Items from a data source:
┄┄┄┄┄┄

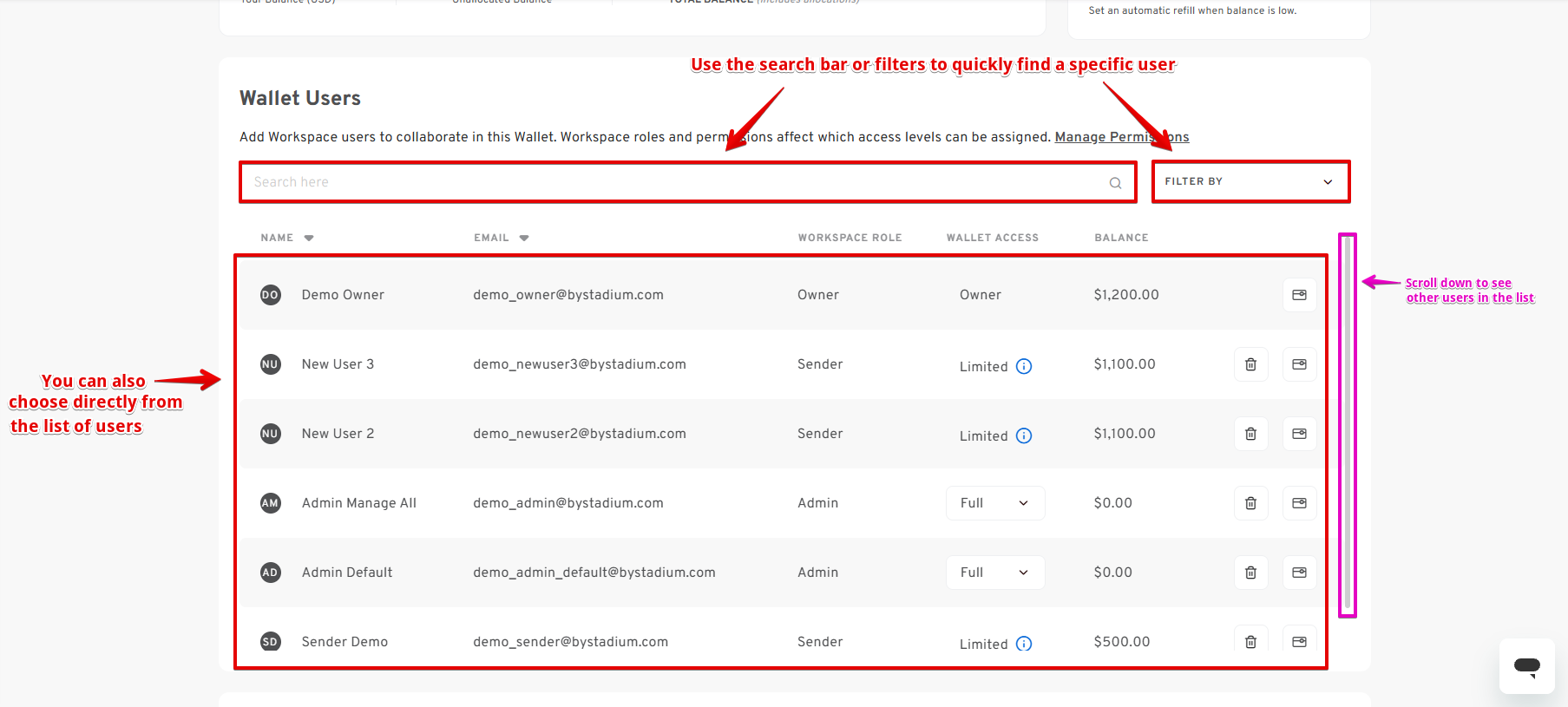The height and width of the screenshot is (707, 1568).
Task: Remove New User 2 using trash icon
Action: pyautogui.click(x=1250, y=434)
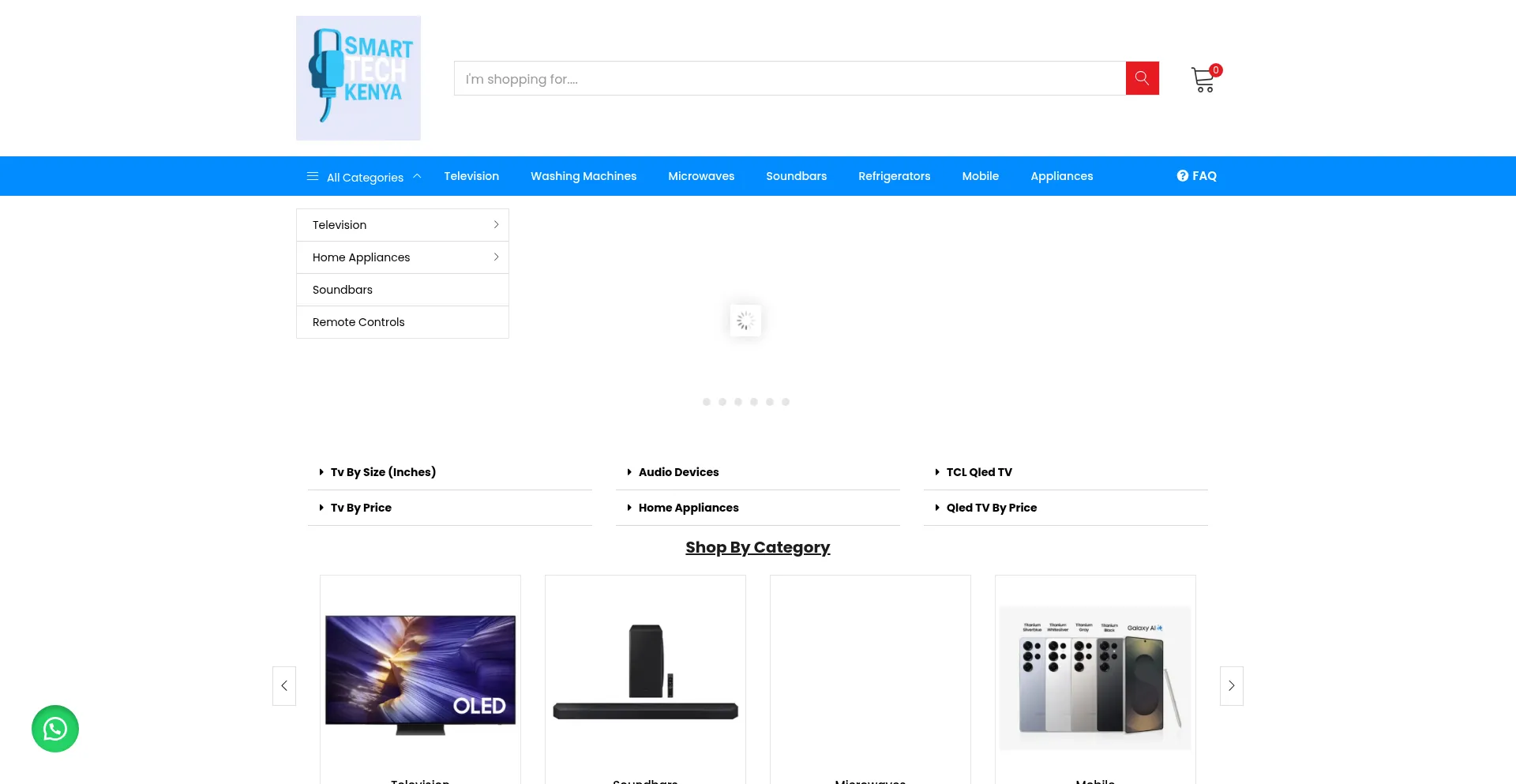This screenshot has width=1516, height=784.
Task: Click the red search magnifier button
Action: pos(1142,78)
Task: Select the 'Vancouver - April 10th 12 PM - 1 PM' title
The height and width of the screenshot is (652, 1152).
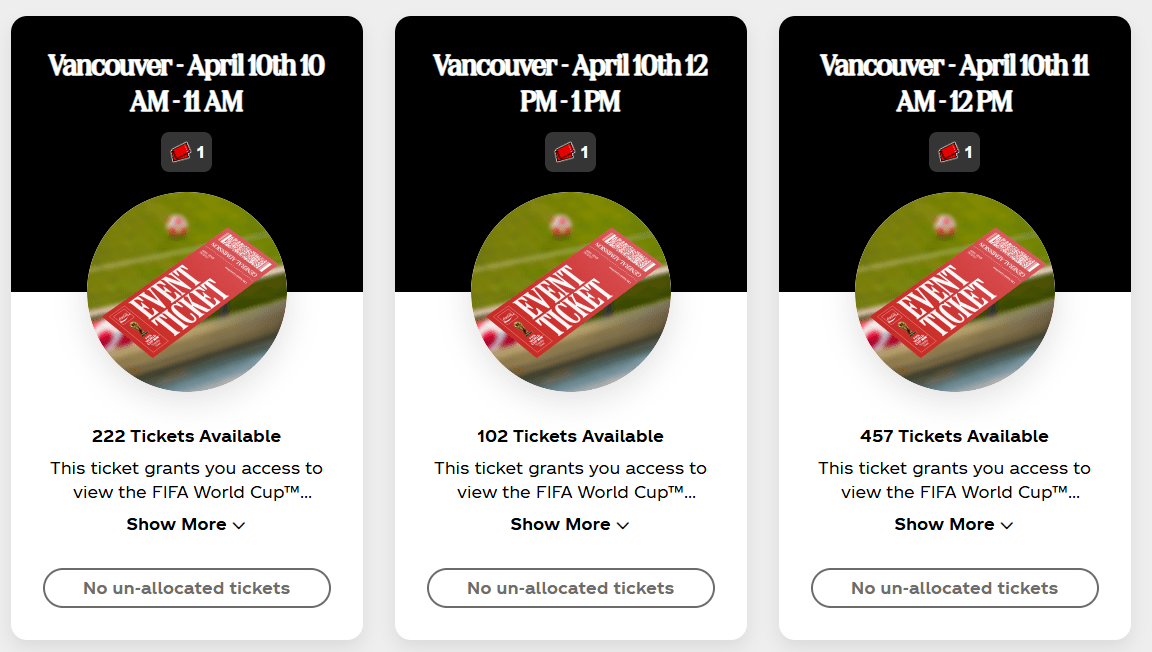Action: pyautogui.click(x=571, y=83)
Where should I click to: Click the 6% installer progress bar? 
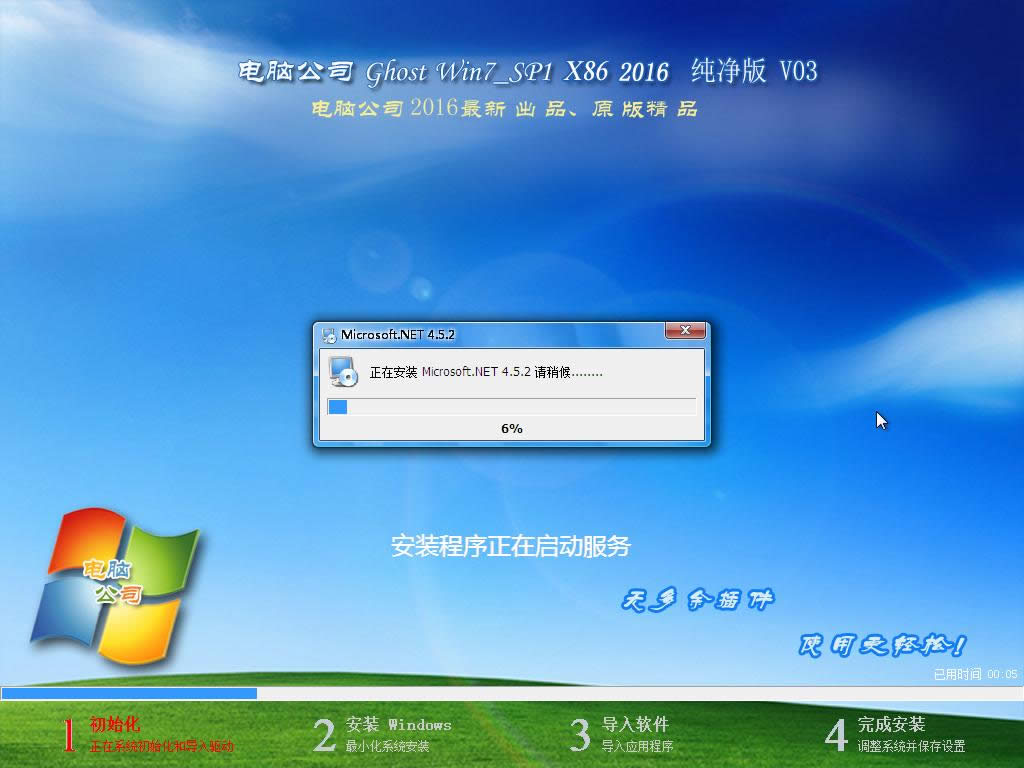point(512,407)
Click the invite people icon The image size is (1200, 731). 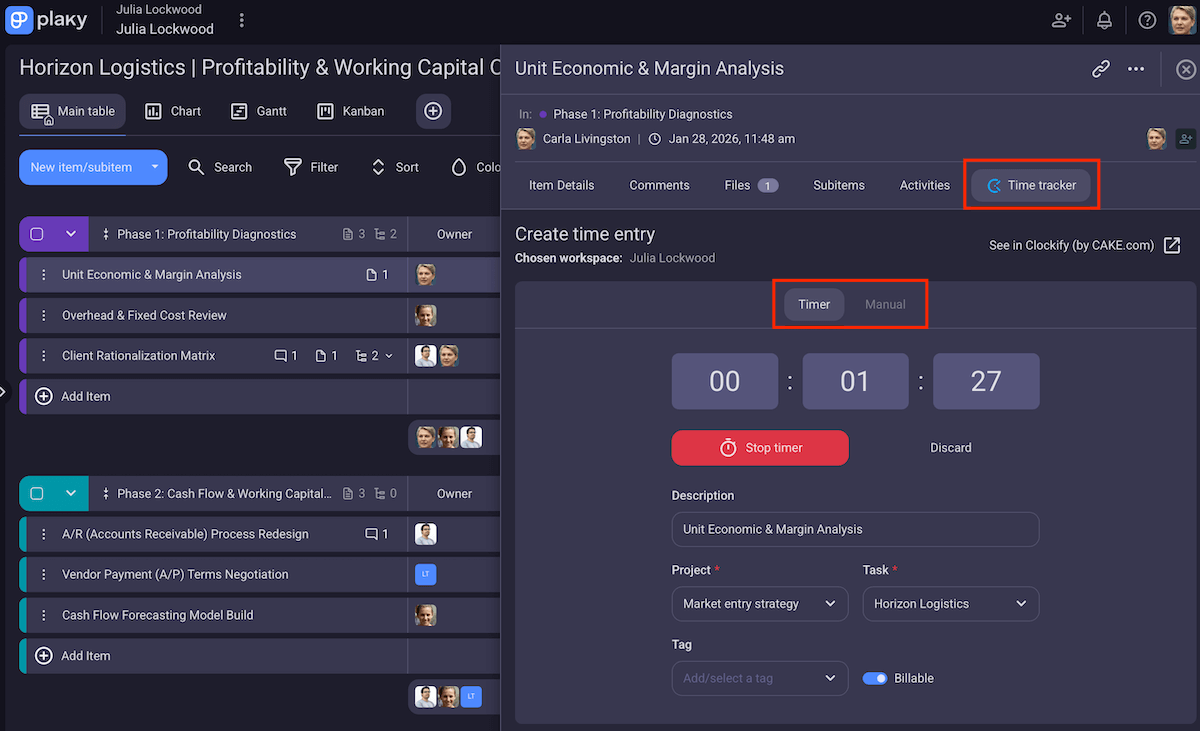point(1061,19)
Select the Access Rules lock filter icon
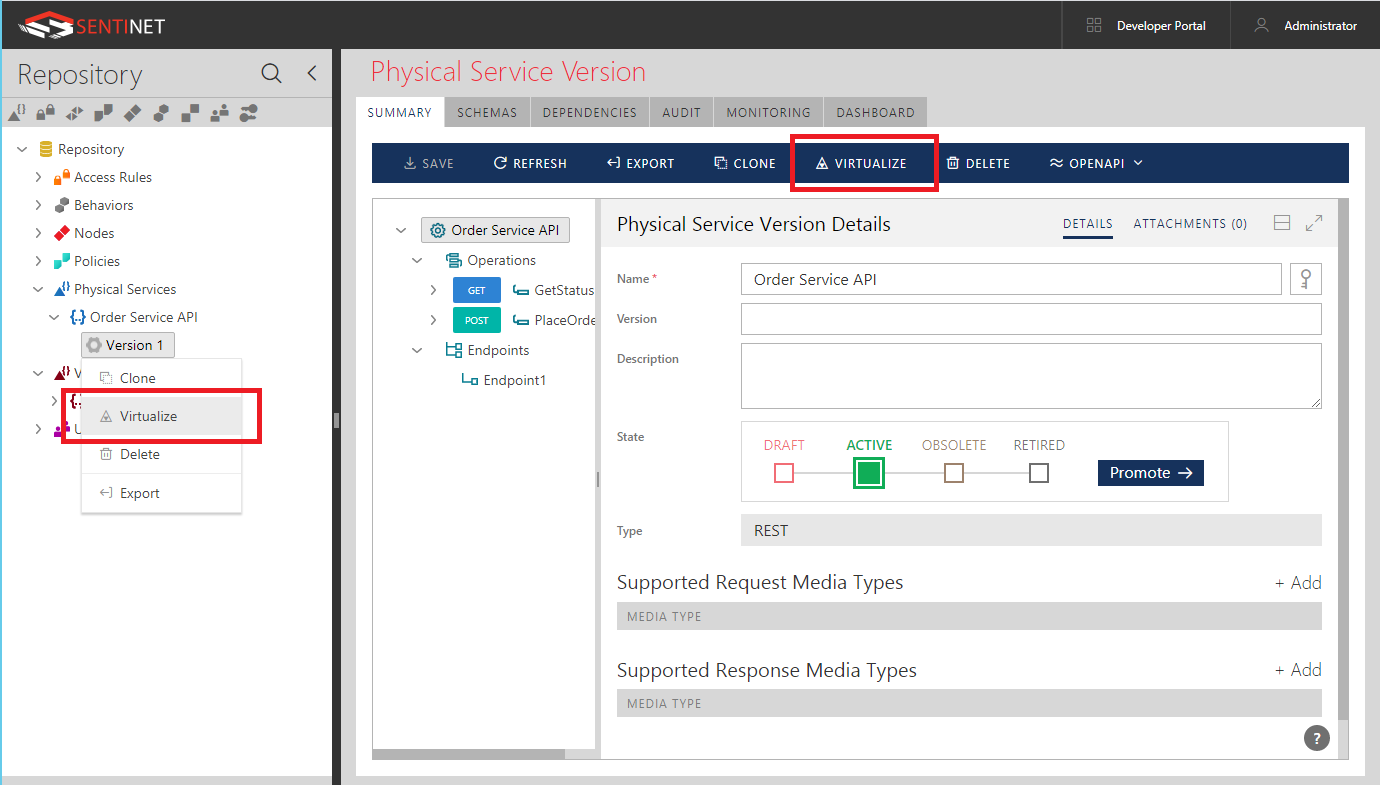The height and width of the screenshot is (785, 1380). (45, 112)
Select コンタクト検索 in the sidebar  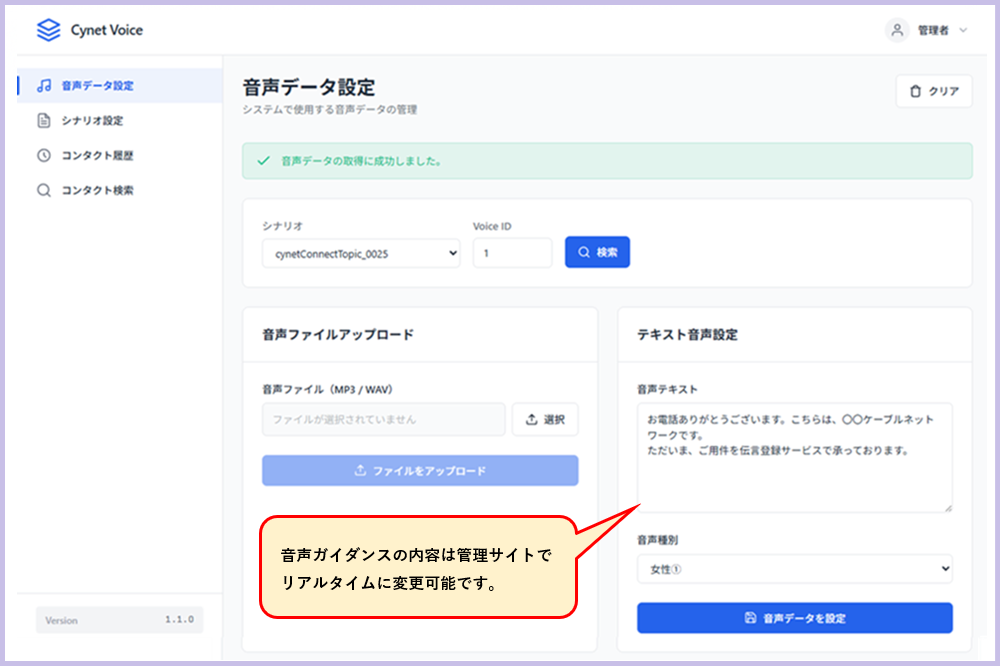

┄┄┄┄┄┄

What you need to do: Your answer must be the exact lines from the one containing "Select the Access Rules lock filter icon" through the last line of the records above, with both included and no pictures.

Output for this task:
Select the Access Rules lock filter icon
The height and width of the screenshot is (785, 1380). (45, 112)
Select コンタクト検索 in the sidebar  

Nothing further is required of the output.